_WHAT TO WORK ON_
Put the rows below into a Markdown table with the columns Number and Line, one line per table row, and leave out the blank lines.

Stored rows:
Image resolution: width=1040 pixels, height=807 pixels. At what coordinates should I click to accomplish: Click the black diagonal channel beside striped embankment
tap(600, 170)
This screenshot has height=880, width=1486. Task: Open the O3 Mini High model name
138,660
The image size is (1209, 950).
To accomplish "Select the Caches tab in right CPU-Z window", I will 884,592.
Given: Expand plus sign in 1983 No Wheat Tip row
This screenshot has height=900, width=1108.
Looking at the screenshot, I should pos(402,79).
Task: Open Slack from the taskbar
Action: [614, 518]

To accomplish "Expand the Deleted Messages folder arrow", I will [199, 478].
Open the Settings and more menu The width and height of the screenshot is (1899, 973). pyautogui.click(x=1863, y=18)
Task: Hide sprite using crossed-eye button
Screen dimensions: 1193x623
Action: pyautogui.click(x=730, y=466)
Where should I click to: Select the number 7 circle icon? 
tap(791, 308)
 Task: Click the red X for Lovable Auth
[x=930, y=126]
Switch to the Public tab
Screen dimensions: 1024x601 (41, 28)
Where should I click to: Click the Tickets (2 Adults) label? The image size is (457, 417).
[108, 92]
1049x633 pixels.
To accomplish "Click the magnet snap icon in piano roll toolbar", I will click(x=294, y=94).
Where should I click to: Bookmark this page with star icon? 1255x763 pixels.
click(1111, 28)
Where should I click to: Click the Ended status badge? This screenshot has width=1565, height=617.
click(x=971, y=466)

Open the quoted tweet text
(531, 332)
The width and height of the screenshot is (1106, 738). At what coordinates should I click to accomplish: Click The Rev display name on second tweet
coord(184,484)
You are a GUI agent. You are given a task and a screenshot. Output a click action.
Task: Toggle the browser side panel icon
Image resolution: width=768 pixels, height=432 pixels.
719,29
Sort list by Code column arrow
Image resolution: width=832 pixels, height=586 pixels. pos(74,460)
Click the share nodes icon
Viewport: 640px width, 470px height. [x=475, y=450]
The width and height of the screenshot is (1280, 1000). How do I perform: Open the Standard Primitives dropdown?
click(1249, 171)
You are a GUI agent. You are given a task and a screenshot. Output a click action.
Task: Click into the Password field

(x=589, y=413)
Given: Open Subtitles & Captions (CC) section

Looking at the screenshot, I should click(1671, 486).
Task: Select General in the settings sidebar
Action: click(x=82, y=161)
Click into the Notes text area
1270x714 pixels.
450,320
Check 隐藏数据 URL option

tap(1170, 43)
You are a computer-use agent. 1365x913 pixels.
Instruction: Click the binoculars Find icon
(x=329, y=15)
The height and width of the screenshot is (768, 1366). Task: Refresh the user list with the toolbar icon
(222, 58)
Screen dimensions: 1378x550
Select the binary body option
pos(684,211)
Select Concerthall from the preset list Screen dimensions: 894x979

_EXPECTED OUTPUT_
| Number | Line |
|---|---|
| 1 | Image resolution: width=1040 pixels, height=807 pixels. At what coordinates should I click to accomplish: Click the black diagonal channel beside striped embankment |
| 2 | tap(600, 170) |
| 3 | This screenshot has height=880, width=1486. Task: Open the O3 Mini High model name |
| 4 | 138,660 |
| 5 | The image size is (1209, 950). |
| 6 | To accomplish "Select the Caches tab in right CPU-Z window", I will 884,592. |
| 7 | Given: Expand plus sign in 1983 No Wheat Tip row |
| 8 | This screenshot has height=900, width=1108. |
| 9 | Looking at the screenshot, I should pos(402,79). |
| 10 | Task: Open Slack from the taskbar |
| 11 | Action: [614, 518] |
| 12 | To accomplish "Expand the Deleted Messages folder arrow", I will [199, 478]. |
| 13 | Open the Settings and more menu The width and height of the screenshot is (1899, 973). pyautogui.click(x=1863, y=18) |
| 14 | Task: Hide sprite using crossed-eye button |
| 15 | Screen dimensions: 1193x623 |
| 16 | Action: pyautogui.click(x=730, y=466) |
| 17 | Where should I click to: Select the number 7 circle icon?  |
| 18 | tap(791, 308) |
| 19 |  Task: Click the red X for Lovable Auth |
| 20 | [x=930, y=126] |
| 21 | Switch to the Public tab |
| 22 | Screen dimensions: 1024x601 (41, 28) |
| 23 | Where should I click to: Click the Tickets (2 Adults) label? The image size is (457, 417). |
| 24 | [108, 92] |
| 25 | 1049x633 pixels. |
| 26 | To accomplish "Click the magnet snap icon in piano roll toolbar", I will click(x=294, y=94). |
| 27 | Where should I click to: Bookmark this page with star icon? 1255x763 pixels. |
| 28 | click(1111, 28) |
| 29 | Where should I click to: Click the Ended status badge? This screenshot has width=1565, height=617. |
| 30 | click(x=971, y=466) |
| 31 | Open the quoted tweet text |
| 32 | (531, 332) |
| 33 | The width and height of the screenshot is (1106, 738). At what coordinates should I click to accomplish: Click The Rev display name on second tweet |
| 34 | coord(184,484) |
| 35 | You are a GUI agent. You are given a task and a screenshot. Output a click action. |
| 36 | Task: Toggle the browser side panel icon |
| 37 | Image resolution: width=768 pixels, height=432 pixels. |
| 38 | 719,29 |
| 39 | Sort list by Code column arrow |
| 40 | Image resolution: width=832 pixels, height=586 pixels. pos(74,460) |
| 41 | Click the share nodes icon |
| 42 | Viewport: 640px width, 470px height. [x=475, y=450] |
| 43 | The width and height of the screenshot is (1280, 1000). How do I perform: Open the Standard Primitives dropdown? |
| 44 | click(1249, 171) |
| 45 | You are a GUI agent. You are given a task and a screenshot. Output a click action. |
| 46 | Task: Click into the Password field |
| 47 | (x=589, y=413) |
| 48 | Given: Open Subtitles & Captions (CC) section |
| 49 | Looking at the screenshot, I should click(1671, 486). |
| 50 | Task: Select General in the settings sidebar |
| 51 | Action: click(x=82, y=161) |
| 52 | Click into the Notes text area |
| 53 | 1270x714 pixels. |
| 54 | 450,320 |
| 55 | Check 隐藏数据 URL option |
| 56 | tap(1170, 43) |
| 57 | You are a computer-use agent. 1365x913 pixels. |
| 58 | Instruction: Click the binoculars Find icon |
| 59 | (x=329, y=15) |
| 60 | The height and width of the screenshot is (768, 1366). Task: Refresh the user list with the toolbar icon |
| 61 | (222, 58) |
| 62 | Screen dimensions: 1378x550 |
| 63 | Select the binary body option |
| 64 | pos(684,211) |
| 65 | Select Concerthall from the preset list Screen dimensions: 894x979 |